Entries on target coordinates:

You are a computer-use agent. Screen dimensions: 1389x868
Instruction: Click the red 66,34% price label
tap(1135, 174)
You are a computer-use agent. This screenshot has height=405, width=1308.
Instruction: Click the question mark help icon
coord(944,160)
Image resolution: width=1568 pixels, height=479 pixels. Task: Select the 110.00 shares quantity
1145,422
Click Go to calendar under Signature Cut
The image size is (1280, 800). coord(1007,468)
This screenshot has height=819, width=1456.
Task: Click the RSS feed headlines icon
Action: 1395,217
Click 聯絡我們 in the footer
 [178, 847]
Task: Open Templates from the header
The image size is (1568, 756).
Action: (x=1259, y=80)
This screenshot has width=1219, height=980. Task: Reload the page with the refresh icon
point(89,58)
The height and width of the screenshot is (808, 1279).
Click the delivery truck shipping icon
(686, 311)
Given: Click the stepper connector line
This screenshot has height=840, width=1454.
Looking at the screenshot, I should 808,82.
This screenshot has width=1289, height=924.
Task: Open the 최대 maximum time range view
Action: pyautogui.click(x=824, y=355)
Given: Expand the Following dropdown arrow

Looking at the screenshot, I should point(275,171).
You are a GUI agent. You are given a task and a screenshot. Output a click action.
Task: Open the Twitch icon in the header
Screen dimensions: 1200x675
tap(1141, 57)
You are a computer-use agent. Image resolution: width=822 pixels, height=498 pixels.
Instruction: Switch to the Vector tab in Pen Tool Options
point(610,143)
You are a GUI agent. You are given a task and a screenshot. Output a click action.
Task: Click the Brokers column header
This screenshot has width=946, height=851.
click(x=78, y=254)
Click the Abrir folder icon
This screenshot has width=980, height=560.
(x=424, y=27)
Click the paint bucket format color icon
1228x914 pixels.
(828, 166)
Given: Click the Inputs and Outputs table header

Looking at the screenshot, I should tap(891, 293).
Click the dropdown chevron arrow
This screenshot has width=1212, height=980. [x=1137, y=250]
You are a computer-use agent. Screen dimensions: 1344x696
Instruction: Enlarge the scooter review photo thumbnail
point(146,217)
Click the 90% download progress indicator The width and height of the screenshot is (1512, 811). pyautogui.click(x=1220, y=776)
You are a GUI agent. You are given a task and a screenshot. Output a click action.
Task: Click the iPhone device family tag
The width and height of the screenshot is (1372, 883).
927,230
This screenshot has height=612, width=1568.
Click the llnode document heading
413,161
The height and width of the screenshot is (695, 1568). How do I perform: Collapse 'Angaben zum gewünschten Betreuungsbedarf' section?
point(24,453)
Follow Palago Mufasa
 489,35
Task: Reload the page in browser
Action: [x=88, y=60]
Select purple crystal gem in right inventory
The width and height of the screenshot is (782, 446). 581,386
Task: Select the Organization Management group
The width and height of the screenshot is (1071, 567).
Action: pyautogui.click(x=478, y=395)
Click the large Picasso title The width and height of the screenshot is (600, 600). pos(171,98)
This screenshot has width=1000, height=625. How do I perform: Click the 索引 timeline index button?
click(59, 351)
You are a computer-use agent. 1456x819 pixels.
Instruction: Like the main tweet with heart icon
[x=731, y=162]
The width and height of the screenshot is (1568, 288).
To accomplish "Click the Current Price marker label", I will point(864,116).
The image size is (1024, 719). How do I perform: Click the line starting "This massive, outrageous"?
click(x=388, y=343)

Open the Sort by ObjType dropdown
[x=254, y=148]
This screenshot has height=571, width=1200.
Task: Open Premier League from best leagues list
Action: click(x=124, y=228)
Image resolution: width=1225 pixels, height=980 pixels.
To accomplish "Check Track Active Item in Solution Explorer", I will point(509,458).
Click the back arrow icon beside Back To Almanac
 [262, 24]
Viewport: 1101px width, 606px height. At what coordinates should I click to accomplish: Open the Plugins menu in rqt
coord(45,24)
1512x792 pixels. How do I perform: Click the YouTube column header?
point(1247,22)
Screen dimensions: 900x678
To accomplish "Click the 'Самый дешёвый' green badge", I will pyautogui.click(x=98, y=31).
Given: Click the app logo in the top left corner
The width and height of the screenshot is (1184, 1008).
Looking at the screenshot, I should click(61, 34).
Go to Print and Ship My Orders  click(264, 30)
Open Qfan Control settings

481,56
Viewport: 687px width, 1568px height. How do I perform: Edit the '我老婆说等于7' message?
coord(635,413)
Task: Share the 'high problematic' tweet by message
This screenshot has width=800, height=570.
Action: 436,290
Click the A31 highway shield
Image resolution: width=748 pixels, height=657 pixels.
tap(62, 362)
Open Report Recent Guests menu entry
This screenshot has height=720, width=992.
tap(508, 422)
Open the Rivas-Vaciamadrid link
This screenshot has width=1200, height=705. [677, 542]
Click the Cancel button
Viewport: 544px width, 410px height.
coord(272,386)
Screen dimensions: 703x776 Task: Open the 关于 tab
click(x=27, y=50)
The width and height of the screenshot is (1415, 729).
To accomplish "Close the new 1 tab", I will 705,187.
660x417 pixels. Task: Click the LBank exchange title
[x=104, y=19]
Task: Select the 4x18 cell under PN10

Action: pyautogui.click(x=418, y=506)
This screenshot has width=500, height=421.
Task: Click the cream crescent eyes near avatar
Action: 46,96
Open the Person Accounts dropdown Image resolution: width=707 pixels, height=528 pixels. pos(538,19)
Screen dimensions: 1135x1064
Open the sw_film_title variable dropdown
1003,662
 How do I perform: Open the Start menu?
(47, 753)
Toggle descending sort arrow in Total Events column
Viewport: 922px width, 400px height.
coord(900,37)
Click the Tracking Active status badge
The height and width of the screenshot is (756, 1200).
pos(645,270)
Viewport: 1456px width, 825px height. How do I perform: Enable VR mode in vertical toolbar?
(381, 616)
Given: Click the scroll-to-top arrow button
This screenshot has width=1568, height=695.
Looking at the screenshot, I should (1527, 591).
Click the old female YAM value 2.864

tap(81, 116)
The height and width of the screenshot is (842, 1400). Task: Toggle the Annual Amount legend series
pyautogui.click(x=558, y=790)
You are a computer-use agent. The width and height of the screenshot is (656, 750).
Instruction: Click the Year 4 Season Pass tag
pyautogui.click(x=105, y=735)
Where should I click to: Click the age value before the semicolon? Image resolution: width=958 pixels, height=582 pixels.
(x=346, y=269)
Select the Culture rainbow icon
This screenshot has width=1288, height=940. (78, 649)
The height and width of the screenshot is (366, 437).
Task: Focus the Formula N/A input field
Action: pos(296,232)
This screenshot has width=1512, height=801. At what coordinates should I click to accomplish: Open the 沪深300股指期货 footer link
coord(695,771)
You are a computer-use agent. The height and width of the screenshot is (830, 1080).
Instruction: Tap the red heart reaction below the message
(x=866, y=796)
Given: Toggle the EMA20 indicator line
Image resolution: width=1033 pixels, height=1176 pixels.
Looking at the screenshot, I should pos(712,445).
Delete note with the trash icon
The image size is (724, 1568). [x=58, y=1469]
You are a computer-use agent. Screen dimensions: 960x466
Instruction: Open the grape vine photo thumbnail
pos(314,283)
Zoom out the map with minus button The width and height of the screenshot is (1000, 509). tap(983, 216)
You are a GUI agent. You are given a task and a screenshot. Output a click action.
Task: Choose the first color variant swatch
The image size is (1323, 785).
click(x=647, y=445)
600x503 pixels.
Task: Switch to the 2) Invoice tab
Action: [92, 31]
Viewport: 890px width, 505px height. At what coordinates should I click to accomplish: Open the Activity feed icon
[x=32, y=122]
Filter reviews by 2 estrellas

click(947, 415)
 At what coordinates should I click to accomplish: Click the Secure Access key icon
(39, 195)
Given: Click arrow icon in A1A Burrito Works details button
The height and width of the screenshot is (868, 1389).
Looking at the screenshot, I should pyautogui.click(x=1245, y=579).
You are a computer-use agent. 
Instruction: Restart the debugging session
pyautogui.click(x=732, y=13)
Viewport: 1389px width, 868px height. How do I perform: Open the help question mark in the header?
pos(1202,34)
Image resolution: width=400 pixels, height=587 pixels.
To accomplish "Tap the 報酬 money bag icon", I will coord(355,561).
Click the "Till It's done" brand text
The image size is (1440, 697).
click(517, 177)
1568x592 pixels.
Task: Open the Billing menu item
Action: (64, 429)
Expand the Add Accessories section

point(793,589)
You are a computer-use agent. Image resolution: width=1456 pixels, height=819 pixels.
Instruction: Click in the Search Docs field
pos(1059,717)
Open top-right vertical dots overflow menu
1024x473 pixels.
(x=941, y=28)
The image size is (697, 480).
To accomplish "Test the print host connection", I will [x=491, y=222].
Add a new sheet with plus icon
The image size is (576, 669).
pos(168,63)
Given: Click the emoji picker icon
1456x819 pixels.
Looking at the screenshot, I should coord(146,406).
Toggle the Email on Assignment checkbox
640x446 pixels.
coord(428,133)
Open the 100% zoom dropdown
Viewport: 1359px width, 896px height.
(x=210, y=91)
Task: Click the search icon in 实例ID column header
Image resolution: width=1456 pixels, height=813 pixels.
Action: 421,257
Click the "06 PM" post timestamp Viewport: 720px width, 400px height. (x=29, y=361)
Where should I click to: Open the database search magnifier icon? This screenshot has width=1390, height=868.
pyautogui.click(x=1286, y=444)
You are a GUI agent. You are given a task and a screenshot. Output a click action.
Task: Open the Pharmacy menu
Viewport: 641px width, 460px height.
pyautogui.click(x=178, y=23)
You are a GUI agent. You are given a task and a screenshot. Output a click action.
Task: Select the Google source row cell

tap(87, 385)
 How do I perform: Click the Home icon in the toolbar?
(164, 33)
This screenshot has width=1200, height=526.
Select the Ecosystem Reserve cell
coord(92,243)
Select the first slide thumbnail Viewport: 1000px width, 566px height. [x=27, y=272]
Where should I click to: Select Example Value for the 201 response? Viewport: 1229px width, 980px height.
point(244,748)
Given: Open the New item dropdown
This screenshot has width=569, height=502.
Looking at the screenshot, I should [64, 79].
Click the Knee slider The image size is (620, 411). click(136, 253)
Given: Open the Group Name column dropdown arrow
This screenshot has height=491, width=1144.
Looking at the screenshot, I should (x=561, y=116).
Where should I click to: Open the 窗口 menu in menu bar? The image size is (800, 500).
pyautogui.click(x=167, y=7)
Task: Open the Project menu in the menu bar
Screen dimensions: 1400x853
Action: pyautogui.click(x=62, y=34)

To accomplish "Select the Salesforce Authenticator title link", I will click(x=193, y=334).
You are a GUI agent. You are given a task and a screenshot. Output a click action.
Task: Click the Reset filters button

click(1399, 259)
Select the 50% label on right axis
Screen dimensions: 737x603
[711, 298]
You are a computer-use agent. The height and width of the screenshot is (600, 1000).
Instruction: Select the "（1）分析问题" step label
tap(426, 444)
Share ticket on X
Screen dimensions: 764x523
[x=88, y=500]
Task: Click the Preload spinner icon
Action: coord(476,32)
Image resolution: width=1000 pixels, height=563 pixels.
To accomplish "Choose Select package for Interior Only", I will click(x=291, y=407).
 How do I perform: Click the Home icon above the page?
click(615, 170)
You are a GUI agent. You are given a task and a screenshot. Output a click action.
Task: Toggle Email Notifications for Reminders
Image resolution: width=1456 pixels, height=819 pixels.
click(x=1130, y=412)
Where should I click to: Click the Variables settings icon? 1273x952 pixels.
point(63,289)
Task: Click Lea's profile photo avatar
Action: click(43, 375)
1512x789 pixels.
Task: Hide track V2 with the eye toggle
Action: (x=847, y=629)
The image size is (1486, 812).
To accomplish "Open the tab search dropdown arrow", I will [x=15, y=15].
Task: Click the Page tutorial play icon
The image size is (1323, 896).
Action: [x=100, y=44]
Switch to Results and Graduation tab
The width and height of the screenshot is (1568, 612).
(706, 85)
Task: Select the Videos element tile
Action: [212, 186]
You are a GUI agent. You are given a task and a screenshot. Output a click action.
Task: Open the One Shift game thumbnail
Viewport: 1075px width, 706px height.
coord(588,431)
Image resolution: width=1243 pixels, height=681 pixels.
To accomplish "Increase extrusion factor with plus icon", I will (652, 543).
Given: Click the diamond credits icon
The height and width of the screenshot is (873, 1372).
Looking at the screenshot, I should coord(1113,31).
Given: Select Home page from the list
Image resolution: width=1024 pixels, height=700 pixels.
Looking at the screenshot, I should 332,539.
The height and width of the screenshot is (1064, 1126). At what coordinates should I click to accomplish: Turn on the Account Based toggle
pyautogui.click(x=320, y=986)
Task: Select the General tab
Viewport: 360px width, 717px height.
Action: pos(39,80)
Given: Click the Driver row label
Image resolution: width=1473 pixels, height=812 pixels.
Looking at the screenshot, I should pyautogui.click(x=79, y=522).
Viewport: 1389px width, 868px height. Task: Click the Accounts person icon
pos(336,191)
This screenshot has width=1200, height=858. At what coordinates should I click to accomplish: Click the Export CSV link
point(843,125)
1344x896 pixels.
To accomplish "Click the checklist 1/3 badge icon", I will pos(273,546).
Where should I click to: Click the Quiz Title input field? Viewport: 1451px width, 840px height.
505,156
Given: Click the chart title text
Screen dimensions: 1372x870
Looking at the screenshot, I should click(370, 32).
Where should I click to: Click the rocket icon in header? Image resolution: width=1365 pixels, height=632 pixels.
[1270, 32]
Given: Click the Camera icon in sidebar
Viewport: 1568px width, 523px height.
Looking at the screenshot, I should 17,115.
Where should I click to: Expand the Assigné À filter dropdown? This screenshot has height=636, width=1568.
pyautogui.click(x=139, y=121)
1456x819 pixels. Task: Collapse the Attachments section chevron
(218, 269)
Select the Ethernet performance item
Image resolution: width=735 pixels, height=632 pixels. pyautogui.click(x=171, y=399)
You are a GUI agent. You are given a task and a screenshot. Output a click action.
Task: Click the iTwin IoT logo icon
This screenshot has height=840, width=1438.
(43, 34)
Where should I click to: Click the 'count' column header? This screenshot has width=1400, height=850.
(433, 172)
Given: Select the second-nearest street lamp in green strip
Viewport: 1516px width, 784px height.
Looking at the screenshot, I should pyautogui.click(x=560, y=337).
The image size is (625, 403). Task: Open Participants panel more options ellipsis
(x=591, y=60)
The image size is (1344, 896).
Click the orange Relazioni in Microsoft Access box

Exercise brief: Reproduce verbatim the part of the records that opens with the line containing "Click the Cancel button" and closes with the line containing "coord(900,37)", including both of those lines.

Result of the task:
Click the Cancel button
Viewport: 544px width, 410px height.
coord(272,386)
Screen dimensions: 703x776 Task: Open the 关于 tab
click(x=27, y=50)
The width and height of the screenshot is (1415, 729).
To accomplish "Close the new 1 tab", I will 705,187.
660x417 pixels. Task: Click the LBank exchange title
[x=104, y=19]
Task: Select the 4x18 cell under PN10

Action: pyautogui.click(x=418, y=506)
This screenshot has width=500, height=421.
Task: Click the cream crescent eyes near avatar
Action: 46,96
Open the Person Accounts dropdown Image resolution: width=707 pixels, height=528 pixels. pos(538,19)
Screen dimensions: 1135x1064
Open the sw_film_title variable dropdown
1003,662
 How do I perform: Open the Start menu?
(47, 753)
Toggle descending sort arrow in Total Events column
Viewport: 922px width, 400px height.
coord(900,37)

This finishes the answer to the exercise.